EXERCISE => The line containing "Viewport: 724px width, 1568px" marks the start. Restate it and every following line through the end of the records exactly, and nothing else, leaving out the pictures.

[Data items]
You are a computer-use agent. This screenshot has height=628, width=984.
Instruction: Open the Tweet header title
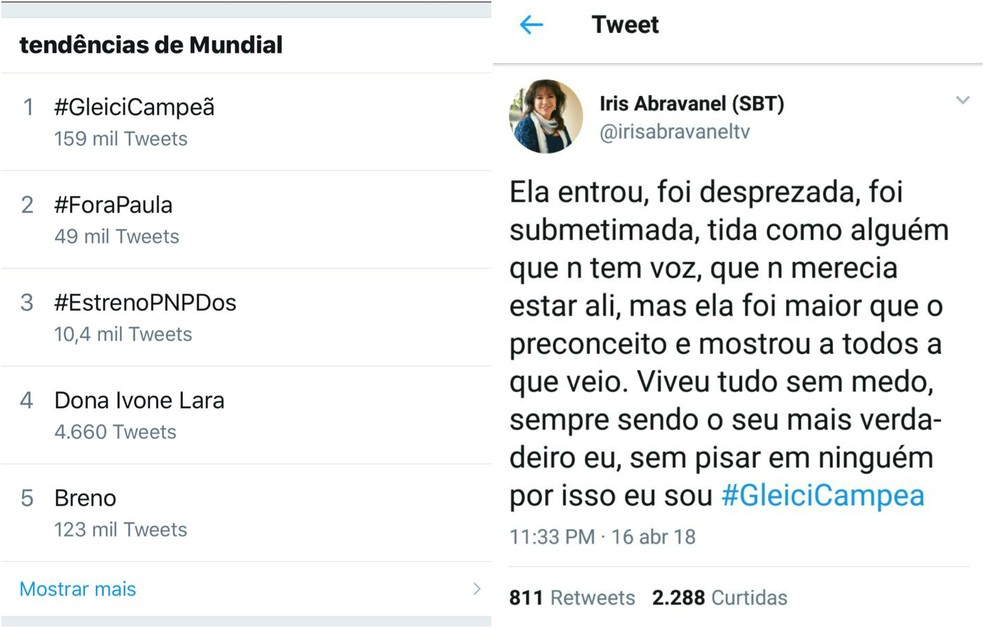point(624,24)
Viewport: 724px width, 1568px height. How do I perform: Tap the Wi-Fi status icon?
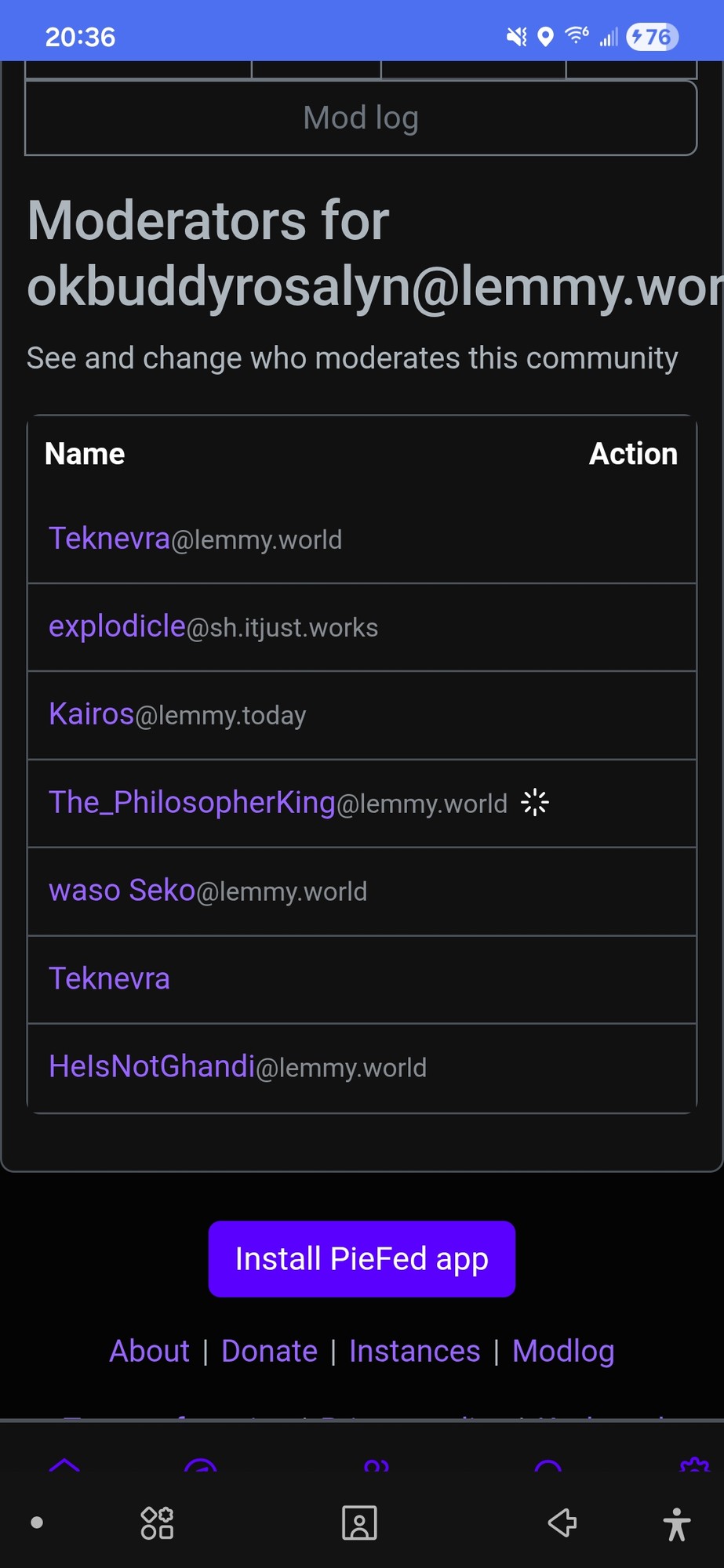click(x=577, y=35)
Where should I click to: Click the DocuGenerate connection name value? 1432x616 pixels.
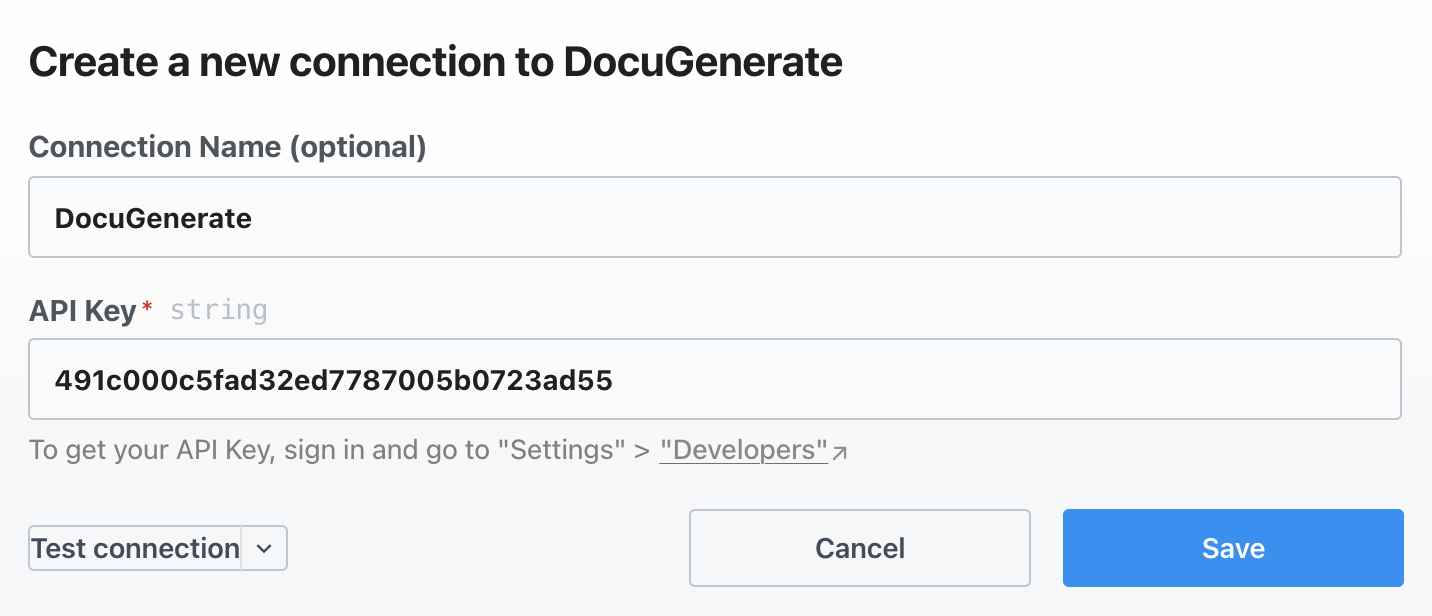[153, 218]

EXERCISE RESPONSE =>
Viewport: 724px width, 1568px height. How do I perform: Tap the Wi-Fi status icon?
click(x=577, y=35)
Where should I click to: Click the DocuGenerate connection name value? 1432x616 pixels.
[153, 218]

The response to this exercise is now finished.